Open Science Publication¶
Duration: 60 minutes Difficulty: Intermediate Pattern: Sequential Chain
This scenario demonstrates a FAIR data curation workflow leading to open access publication, using open science personas to ensure research data management best practices.
Scenario Overview¶
Problem: A research team has produced a dataset and analysis results that need to be curated for FAIR compliance, documented with proper citations, and published through an open access repository.

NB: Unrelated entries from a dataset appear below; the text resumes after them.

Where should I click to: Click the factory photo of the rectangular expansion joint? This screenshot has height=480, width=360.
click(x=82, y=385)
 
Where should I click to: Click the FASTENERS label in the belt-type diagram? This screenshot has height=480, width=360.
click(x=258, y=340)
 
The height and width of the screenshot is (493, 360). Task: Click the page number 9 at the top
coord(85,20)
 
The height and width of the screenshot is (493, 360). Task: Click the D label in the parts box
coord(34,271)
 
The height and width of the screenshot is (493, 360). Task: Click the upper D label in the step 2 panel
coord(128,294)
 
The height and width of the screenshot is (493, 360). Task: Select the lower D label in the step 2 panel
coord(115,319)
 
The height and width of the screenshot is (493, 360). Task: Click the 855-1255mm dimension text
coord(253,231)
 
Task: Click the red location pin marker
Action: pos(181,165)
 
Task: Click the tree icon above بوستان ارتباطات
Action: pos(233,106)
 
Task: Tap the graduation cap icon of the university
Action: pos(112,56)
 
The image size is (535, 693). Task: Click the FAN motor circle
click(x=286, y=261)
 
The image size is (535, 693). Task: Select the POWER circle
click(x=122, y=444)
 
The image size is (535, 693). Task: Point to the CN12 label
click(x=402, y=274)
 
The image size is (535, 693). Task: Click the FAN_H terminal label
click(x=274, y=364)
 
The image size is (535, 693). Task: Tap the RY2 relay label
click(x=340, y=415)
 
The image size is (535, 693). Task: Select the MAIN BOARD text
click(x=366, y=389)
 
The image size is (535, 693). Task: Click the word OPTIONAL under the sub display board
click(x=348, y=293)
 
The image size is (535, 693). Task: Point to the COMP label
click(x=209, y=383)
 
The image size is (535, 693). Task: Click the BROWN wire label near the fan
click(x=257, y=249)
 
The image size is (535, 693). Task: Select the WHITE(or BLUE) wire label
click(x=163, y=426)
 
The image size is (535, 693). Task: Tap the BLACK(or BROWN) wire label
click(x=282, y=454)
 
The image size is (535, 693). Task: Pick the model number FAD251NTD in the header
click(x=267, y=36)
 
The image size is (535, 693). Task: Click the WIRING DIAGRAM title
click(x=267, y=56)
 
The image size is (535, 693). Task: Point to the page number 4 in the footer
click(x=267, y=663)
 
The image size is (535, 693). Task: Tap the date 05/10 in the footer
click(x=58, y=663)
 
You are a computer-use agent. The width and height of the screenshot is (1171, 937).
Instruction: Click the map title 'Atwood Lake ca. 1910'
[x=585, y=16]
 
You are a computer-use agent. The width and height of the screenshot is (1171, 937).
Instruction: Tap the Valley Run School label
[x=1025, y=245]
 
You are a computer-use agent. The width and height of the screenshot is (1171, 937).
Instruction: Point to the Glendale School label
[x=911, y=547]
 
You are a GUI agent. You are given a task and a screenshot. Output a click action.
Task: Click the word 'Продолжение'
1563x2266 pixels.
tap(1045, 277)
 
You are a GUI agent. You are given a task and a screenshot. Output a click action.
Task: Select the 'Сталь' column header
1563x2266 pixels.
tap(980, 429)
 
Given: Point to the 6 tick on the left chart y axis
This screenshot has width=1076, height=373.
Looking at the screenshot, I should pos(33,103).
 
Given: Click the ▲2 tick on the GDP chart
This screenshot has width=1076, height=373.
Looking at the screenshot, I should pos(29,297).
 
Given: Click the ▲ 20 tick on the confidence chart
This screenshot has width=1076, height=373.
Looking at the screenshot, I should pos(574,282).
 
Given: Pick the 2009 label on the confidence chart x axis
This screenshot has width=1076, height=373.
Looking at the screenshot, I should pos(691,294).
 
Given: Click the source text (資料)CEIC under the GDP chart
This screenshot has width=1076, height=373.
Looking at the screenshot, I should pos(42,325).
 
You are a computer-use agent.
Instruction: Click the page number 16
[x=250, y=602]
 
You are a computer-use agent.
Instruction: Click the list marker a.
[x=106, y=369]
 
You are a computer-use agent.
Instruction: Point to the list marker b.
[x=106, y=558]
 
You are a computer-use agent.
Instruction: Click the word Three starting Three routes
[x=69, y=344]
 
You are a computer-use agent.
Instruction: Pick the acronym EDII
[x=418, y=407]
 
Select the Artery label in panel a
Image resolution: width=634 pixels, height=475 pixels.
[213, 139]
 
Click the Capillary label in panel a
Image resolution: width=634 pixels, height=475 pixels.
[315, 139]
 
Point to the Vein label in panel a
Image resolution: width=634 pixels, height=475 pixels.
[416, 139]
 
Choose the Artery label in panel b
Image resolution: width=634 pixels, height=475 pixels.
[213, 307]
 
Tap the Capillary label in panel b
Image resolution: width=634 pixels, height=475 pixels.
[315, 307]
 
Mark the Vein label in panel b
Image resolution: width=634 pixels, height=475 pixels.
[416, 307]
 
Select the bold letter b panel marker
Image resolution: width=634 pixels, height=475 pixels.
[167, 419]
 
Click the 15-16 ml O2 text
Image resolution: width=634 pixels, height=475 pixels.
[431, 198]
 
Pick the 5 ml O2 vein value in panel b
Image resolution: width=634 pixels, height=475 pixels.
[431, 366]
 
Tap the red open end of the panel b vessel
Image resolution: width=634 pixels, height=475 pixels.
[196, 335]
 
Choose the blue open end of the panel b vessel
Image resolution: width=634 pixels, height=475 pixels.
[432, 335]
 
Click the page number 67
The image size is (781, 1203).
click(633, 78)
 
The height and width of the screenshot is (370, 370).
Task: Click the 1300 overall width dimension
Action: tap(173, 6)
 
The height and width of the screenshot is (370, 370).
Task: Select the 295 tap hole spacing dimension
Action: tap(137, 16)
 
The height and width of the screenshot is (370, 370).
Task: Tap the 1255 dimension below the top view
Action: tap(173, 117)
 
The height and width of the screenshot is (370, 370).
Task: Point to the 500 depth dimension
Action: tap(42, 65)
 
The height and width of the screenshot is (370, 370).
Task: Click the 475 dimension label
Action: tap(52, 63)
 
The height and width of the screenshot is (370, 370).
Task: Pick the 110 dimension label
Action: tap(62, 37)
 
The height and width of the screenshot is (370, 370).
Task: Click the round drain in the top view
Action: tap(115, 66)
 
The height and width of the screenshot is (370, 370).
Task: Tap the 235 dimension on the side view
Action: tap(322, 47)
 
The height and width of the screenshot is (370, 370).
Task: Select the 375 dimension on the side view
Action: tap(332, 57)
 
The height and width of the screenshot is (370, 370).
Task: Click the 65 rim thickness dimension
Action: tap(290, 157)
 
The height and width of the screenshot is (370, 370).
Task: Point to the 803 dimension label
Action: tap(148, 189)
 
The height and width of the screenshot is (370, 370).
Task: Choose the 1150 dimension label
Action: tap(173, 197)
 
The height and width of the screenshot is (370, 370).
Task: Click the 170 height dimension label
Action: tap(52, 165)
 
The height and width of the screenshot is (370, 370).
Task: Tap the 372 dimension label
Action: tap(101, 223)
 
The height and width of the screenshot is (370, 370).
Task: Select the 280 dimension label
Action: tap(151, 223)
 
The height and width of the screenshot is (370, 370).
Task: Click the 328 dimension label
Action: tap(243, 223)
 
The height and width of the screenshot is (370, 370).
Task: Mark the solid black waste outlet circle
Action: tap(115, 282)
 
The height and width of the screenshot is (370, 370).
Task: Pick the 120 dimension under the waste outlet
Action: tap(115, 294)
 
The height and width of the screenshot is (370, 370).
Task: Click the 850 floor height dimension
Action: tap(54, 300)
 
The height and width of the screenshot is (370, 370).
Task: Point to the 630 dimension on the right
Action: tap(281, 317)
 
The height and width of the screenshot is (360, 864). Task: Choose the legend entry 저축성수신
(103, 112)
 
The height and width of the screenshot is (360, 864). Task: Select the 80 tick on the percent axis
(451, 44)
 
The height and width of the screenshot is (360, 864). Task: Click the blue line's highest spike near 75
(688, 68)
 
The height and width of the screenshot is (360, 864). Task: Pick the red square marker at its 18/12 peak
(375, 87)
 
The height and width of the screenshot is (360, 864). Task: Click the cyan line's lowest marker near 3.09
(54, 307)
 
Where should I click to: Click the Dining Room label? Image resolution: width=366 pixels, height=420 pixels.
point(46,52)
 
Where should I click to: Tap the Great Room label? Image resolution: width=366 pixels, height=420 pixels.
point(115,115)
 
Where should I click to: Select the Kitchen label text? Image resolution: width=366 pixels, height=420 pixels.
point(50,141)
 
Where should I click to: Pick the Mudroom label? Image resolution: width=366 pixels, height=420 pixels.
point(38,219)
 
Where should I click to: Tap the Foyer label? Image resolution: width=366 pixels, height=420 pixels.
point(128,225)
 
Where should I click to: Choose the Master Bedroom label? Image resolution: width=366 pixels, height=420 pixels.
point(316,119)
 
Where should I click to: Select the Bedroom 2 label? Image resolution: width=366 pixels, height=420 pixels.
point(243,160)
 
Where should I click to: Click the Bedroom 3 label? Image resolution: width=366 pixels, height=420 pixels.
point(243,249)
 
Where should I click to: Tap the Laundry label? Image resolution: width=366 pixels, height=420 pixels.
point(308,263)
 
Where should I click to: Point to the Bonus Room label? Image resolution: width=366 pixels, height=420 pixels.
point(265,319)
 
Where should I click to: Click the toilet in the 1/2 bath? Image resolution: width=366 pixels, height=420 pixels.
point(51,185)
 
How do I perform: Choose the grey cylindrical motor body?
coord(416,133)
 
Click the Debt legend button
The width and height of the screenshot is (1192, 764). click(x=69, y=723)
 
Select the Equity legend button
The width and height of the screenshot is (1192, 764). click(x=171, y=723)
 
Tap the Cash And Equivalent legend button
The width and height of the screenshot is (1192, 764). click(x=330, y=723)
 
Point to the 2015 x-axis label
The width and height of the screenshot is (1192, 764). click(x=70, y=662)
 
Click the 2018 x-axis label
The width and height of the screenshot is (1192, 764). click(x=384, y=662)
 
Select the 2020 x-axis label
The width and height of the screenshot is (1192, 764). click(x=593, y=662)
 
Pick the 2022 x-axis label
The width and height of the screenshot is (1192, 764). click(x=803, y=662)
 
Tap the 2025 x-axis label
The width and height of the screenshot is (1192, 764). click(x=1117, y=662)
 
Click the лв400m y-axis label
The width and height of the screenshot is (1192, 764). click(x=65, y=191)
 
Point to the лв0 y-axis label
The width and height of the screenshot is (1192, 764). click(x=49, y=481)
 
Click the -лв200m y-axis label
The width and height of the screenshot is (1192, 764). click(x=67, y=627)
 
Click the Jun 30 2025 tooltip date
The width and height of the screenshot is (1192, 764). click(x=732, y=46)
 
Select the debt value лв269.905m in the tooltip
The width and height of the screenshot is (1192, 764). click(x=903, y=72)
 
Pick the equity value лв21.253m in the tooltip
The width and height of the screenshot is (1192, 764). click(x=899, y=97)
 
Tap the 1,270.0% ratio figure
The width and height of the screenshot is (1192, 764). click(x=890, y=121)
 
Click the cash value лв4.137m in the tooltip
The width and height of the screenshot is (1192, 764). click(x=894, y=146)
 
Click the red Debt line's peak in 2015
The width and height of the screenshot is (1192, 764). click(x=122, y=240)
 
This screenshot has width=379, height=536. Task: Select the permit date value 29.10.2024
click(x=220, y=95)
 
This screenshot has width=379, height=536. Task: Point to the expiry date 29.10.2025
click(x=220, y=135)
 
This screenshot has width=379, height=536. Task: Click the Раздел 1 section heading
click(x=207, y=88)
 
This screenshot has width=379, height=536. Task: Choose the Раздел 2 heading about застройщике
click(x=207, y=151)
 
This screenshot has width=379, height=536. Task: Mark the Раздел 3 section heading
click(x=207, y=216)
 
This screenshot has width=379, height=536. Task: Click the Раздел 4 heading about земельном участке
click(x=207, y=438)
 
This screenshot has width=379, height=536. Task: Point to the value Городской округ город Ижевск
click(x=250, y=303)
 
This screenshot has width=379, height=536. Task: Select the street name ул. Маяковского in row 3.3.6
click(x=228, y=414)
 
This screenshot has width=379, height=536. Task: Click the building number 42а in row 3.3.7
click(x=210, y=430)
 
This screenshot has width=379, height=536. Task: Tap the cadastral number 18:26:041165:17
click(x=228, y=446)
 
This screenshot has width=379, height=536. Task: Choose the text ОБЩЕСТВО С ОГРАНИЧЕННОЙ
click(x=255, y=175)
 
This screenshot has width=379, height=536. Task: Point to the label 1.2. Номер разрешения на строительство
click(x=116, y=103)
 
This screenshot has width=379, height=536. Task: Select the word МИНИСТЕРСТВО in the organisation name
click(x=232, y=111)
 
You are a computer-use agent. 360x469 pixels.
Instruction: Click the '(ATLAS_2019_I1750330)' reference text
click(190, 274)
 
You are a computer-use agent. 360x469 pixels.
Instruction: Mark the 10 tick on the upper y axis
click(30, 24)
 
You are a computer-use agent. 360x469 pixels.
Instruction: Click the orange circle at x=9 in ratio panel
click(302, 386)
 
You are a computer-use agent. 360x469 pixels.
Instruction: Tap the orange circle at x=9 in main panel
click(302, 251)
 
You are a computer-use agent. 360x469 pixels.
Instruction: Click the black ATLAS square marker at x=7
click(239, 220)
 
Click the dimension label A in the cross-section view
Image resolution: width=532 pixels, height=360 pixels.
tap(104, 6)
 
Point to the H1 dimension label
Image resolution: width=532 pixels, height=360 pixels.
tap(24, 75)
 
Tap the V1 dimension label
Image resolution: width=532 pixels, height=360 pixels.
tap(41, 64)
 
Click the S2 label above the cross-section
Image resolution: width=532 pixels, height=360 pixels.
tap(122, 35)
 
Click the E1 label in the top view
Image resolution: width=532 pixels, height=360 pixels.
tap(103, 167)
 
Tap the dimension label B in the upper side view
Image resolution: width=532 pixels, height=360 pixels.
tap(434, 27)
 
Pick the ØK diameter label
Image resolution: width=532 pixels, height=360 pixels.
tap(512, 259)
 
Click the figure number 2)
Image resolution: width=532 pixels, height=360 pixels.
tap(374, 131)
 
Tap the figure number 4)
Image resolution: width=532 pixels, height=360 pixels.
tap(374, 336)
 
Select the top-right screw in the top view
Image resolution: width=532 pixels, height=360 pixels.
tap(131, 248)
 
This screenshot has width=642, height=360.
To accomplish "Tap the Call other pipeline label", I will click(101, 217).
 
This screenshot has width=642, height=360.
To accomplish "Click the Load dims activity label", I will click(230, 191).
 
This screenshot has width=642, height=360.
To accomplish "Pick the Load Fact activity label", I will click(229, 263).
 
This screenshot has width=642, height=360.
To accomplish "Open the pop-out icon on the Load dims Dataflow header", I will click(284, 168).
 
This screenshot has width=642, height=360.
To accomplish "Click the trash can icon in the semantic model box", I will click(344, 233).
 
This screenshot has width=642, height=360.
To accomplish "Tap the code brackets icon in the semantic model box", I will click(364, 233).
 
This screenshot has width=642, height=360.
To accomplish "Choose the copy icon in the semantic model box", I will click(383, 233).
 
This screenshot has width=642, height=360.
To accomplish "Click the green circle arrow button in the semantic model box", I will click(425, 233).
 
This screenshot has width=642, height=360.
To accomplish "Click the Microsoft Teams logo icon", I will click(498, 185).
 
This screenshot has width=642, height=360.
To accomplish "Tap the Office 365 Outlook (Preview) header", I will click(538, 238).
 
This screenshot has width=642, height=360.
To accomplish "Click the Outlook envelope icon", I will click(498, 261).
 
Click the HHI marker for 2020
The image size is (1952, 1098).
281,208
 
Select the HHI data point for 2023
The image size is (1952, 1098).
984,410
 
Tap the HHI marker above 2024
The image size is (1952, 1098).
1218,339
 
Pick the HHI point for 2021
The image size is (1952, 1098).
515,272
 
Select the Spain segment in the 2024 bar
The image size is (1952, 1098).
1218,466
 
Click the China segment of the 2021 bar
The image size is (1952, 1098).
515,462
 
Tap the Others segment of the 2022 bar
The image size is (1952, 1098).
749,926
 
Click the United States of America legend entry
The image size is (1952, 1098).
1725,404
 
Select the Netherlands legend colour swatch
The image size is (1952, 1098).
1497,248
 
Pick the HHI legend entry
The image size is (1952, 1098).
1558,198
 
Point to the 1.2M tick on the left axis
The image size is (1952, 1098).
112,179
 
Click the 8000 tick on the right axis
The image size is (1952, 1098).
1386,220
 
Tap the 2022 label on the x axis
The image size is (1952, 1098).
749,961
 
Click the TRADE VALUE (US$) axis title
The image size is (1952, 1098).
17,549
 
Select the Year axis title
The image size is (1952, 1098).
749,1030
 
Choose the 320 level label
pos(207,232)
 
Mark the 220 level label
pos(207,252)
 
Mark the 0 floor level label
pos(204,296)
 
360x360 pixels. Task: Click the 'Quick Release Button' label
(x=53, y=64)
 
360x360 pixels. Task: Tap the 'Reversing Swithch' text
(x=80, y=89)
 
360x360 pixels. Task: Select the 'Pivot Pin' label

Goal: Execute a four-persona open science workflow that produces FAIR-compliant data packages, proper citations, and an open access publication plan.
Persona Team¶
| Persona | ID | Role | Category |
|---|---|---|---|
| FAIR Data Steward | FDS | Ensures FAIR (Findable, Accessible, Interoperable, Reusable) compliance | open_science |
| Research Software Narrator | RSN | Documents research software and computational methods | open_science |
| Citation Standards Liaison | CSL | Manages citation standards and data references | open_science |
| Open Access Advocate | OAA | Promotes open access and advises on licensing | open_science |
Setup¶
from fcc.personas.registry import PersonaRegistry
from fcc.simulation.engine import SimulationEngine
from fcc.simulation.messages import SimulationMessage
from fcc.messaging.bus import EventBus
from fcc.messaging.events import Event, EventType
registry = PersonaRegistry.from_yaml_directory("src/fcc/data/personas")
bus = EventBus()
engine = SimulationEngine(registry=registry, mode="deterministic")
research_project = {
"title": "Semantic Analysis of Agent Collaboration Patterns",
"dataset": "agent_interaction_traces_2025.csv",
"software": "fcc-analysis-toolkit v1.2.0",
"authors": ["A. Researcher", "B. Scientist"],
"institution": "Information Collective, LLC",
}
Phase 1: FAIR Compliance Assessment¶
The FAIR Data Steward audits the research outputs for FAIR compliance:
fds_message = SimulationMessage(
sender="orchestrator",
receiver="FDS",
content=(
f"Assess FAIR compliance for the research project:\n"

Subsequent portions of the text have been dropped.